How Does the Secure Act Affect your Retirement Beneficiaries?
The Secure Act has made several changes to the way we advise naming a beneficiary to a retirement account. In the past, it was very common for clients to request we name their revocable living trust as the beneficiary of their retirement accounts due to the distribution language of the trust. This allowed the trust to act as conduit which dictated that a beneficiary was only to receive the required minimum distribution every year rather than a part of the principal. The goal was to stretch the applicable distribution period of an inherited account over the longest period of time possible. In the past, the oldest beneficiaries age was used to stretch the distributions to the beneficiaries over the older beneficiary’s life expectancy. The older the beneficiary, the shorter the stretch period; the younger the beneficiary, the longer the stretch period. The longer the period stretched, the better for the beneficiary so that any income tax consequences were minimized and deferred over a longer period of time while the assets within the inherited account continued to grow income tax-free. This allowed us to protect the beneficiary from withdrawing too much and wasting the funds.

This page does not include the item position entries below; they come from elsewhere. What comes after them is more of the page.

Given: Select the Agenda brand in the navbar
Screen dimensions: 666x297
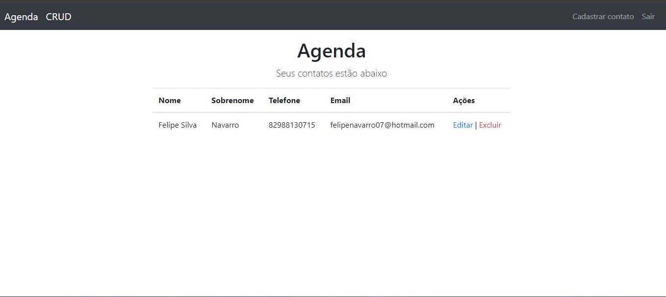Looking at the screenshot, I should click(21, 16).
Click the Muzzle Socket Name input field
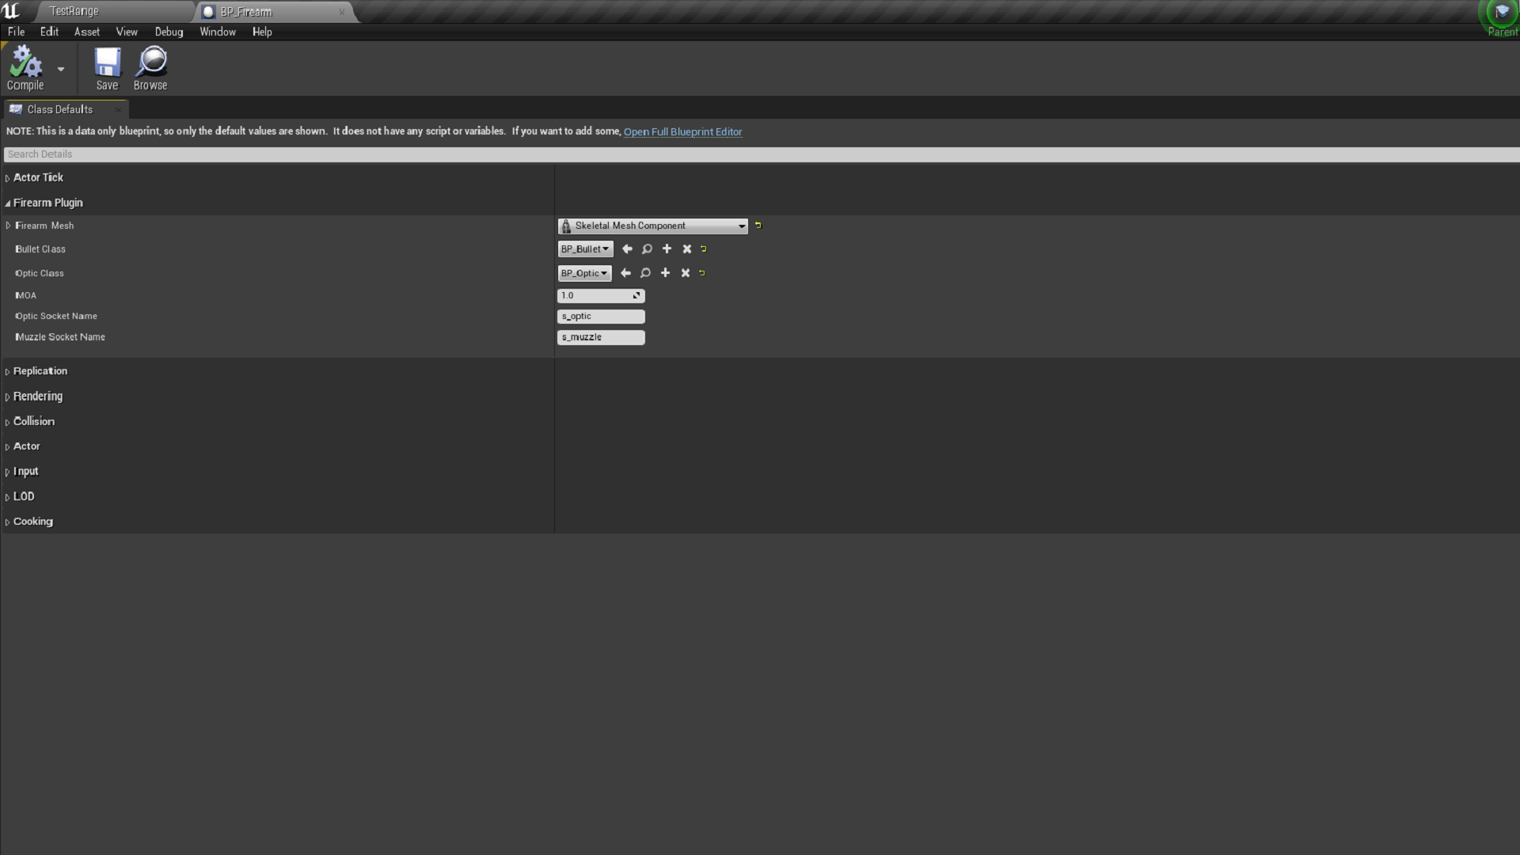Image resolution: width=1520 pixels, height=855 pixels. [600, 336]
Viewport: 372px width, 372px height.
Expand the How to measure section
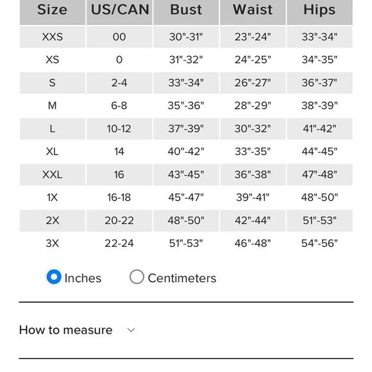coord(77,330)
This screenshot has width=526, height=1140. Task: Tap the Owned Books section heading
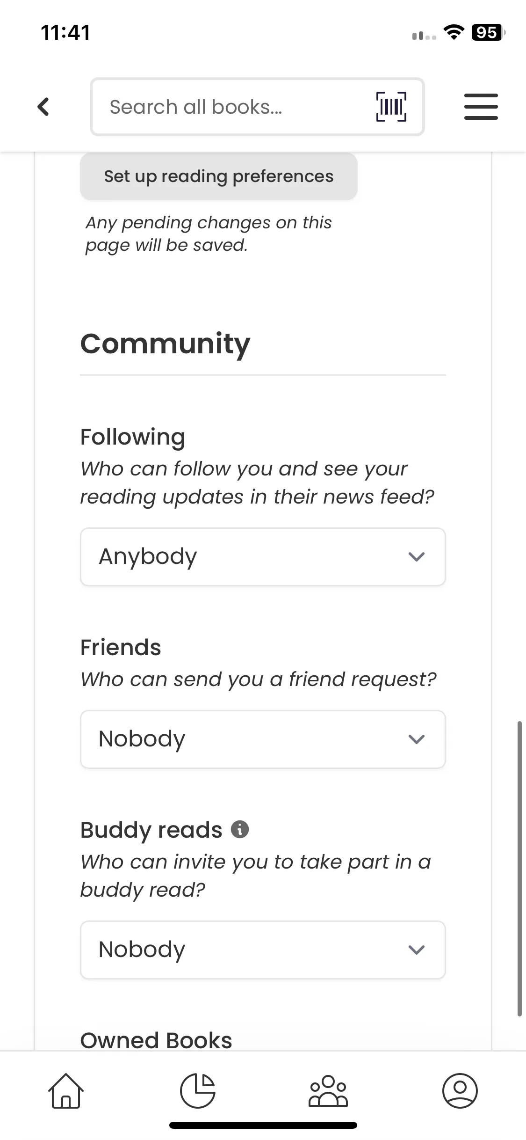click(156, 1040)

However, the Secure Act has changed everything on January 1, 2020 concerning stretching an inherited retirement account, including a Roth. There are no longer tax breaks for taking monies from a traditional account; the payments will be taxed at the beneficiary’s income tax bracket. The Secure Act has ended the stretch IRA. All of the plans to date, should now be reviewed, if not revised to take into account the maximum 10-year payout for beneficiaries. Why is this important for a beneficiary? The Secure Act has ended required minimum distributions for a named beneficiary. Rather, the named beneficiary(ies) has 10 years to deplete the inherited account. This is significant, especially if the beneficiary is in a high tax bracket or on the verge of being increased into a higher bracket, or in their 40s or 50s which is typically an individual’s peak earning years. Because required minimum distributions are gone, the beneficiary does have some flexibility with the amount she takes as income in any of the 10 years.
Clients often ask to name their trust as the beneficiary to overcome this 10-year hurdle. The issue there is that if the trust does not qualify as an eligible designated beneficiary (EBD), then the entire plan still has to be paid out by the 10th anniversary of the plan holder’s death.
In order to qualify as an EDB, you must fall into one of the following: if the IRA owner died prior to the law change, their account is grandfathered in. If a beneficiary is the surviving spouse, a minor child, disabled or chronically ill under the IRS rules, or not more than 10 years younger than the IRA owner, then the “old” rules still apply.
What to do? It’s not quite as easy as converting your IRA to a Roth since this will force you to incur income tax now. You should reach out to the planning professionals involved to determine if your wishes will still be met after you pass. Failing to do so could result in excessively taxed assets, or limited access to those assets.